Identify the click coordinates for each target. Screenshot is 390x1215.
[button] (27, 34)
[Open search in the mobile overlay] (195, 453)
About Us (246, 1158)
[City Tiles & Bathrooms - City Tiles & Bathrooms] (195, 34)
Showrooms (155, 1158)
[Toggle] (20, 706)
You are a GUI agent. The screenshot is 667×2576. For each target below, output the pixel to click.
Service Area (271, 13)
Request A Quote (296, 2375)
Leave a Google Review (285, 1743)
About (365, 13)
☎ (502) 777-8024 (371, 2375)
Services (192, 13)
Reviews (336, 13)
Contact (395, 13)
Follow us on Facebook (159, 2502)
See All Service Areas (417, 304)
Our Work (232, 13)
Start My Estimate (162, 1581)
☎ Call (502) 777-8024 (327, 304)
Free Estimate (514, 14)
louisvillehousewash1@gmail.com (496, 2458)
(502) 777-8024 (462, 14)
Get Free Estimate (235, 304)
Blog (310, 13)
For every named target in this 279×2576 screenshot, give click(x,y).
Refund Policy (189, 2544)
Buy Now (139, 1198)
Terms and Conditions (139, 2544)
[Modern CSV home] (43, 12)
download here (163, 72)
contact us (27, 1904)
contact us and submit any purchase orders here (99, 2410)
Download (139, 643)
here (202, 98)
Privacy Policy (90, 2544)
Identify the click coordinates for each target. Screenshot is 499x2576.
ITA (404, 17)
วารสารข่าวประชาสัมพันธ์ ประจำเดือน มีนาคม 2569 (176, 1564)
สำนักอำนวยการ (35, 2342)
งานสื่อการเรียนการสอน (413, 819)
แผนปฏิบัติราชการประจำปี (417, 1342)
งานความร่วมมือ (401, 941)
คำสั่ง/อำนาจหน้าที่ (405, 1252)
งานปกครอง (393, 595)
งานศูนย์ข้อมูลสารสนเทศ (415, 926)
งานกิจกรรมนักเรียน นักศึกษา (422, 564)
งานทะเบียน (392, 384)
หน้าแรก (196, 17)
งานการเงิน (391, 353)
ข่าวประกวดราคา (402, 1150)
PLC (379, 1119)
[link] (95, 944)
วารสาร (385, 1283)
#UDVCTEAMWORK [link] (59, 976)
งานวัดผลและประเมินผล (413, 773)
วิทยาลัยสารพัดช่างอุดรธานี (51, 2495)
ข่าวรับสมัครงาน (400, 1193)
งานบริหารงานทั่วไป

※ ※ ※

Throughout the material above, find each line with "click" and return it.

Identify the click coordinates for each target. Screenshot is 390x1215.
You are a GUI agent. The screenshot is 667×2576. For each target below, output the pixel to click.
For every named target in this 279×2576 screenshot, give click(x,y).
Identify the click coordinates for each target. Screenshot is 499x2576.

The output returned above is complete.